Algorithms: calculation of the maximums of a function subject to a restriction

The first figure below shows the graphs of a function $ f (x) $ plotted for different values ​​of a parameter $ lambda $that is to say $ f (x) = f (x, lambda = lambda_i); i = 1,2,3, ..; lambda $ It is maximum for the upper curve and decreases down. The second figure shows the values ​​of $ lambda $ That corresponds to the extremes.

Each curve has a maximum and a minimum. The dotted curve corresponds to the case that has no maximum or minimum, that is, the value of $ lambda $ corresponding to the dotted curve is the threshold for the existence of any end.
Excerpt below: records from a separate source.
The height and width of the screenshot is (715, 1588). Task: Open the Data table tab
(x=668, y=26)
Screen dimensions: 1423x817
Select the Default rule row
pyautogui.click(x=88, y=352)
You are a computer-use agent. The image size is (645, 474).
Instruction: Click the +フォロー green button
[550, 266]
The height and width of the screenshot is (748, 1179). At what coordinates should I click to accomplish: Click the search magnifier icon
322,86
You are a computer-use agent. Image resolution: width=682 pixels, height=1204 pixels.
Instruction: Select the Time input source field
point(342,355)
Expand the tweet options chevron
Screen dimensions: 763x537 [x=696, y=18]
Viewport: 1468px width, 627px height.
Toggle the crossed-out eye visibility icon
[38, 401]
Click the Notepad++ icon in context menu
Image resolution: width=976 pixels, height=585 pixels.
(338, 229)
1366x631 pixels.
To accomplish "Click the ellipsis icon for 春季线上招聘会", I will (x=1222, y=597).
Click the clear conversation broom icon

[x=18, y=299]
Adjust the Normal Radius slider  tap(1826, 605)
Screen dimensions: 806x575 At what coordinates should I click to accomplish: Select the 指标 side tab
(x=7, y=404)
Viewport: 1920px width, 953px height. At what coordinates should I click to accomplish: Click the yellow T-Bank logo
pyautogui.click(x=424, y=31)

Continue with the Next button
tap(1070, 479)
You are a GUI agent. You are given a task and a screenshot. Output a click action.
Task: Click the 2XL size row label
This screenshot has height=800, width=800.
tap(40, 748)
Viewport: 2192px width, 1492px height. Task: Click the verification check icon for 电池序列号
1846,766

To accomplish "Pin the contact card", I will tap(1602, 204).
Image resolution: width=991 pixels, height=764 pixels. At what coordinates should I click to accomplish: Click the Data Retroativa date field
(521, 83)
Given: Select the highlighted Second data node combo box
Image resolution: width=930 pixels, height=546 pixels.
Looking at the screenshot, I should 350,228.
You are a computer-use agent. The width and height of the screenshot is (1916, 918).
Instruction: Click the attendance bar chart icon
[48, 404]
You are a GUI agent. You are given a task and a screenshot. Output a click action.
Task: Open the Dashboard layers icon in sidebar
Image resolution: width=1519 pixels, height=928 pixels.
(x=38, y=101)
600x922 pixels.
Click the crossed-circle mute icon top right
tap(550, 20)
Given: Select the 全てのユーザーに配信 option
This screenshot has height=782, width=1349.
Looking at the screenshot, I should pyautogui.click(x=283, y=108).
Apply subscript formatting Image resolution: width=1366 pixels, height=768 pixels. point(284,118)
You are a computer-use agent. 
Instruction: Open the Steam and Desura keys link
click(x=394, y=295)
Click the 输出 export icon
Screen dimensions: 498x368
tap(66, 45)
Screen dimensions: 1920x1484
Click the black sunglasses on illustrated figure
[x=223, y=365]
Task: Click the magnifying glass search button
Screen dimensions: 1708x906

Note that Figure-1 is obtained from particle dynamics where we have an expression for $ f (x) $ and we can obtain figure 2 by calculating the extreme values. However, in hydrodynamics we can only obtain Figure 2 that exactly matches that of particle dynamics. In this sense, Figure 2 is the same for particle dynamics and hydrodynamics.

Figure 1
Figure 2

The following are my goals:

  • To find the threshold value of $ lambda $ (corresponding to the black dotted curve): This had already been calculated by finding the minimums of the $ lambda-x $ curve.
  • To find the value of $ lambda $ for which $ f (x) = 1 $ (corresponding to the black solid curve): Since all the points in the $ lambda-x $ the curve corresponds to the end, I have no idea how to use the constraint $ f (x) = 1 $ as the expression for $ f (x) $ not available.

Additional details and helpful suggestions:

  • In Figure 1, all curves are saturated in $ f (x) = 1 $ at large values ​​of
    $ x $. Then the restriction $ f (x) = 1 $ it is satisfied for the black (solid) curve as seen in the figure in $ x = 2.91 $ and also for all curves in general $ x $. So I think the asymptotic behavior of $ f (x) $ could be related to the values ​​of $ lambda $.

  • In figure 2, initially $ lambda $ abruptly decreases with $ x $ and after the minimums, $ lambda $ Varies according $ lambda = sqrt x $.

Any clue about the approach to solving the problem would be enough.